◆ PROMPT: Working from the line that contains "Task: Click the OPXS ticker symbol" down to the last line below, repeat each line exactly.

Stored data entries
-.-.-

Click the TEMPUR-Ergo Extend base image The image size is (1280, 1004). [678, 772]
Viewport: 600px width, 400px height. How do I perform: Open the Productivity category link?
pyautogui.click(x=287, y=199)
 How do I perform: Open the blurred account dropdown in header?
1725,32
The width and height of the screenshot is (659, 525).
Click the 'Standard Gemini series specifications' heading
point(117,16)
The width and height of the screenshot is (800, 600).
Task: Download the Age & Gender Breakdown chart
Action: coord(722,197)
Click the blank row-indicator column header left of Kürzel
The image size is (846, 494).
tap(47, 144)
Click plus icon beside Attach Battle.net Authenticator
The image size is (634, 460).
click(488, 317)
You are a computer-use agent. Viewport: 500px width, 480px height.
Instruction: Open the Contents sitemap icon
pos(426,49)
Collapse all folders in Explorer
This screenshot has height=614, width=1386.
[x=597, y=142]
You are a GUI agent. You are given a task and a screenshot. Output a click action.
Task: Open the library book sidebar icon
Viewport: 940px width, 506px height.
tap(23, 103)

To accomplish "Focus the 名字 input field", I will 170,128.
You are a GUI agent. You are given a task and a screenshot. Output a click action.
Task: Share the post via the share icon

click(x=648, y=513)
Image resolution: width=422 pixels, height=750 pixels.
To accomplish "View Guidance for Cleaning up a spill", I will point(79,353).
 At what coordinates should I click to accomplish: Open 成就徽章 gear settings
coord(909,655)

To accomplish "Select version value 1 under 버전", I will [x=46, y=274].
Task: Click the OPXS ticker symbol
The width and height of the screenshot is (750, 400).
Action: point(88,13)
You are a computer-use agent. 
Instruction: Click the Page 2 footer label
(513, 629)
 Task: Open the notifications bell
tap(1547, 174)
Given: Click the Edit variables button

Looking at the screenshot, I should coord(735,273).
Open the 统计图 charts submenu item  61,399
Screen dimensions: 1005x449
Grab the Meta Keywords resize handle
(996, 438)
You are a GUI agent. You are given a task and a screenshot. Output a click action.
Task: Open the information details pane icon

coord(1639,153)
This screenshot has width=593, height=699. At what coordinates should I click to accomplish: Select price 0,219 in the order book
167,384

-.-.-

◆ EXPECTED ANSWER:
Task: Click the OPXS ticker symbol
The width and height of the screenshot is (750, 400).
Action: point(88,13)
You are a computer-use agent. 
Instruction: Click the Page 2 footer label
(513, 629)
 Task: Open the notifications bell
tap(1547, 174)
Given: Click the Edit variables button

Looking at the screenshot, I should coord(735,273).
Open the 统计图 charts submenu item  61,399
Screen dimensions: 1005x449
Grab the Meta Keywords resize handle
(996, 438)
You are a GUI agent. You are given a task and a screenshot. Output a click action.
Task: Open the information details pane icon

coord(1639,153)
This screenshot has width=593, height=699. At what coordinates should I click to accomplish: Select price 0,219 in the order book
167,384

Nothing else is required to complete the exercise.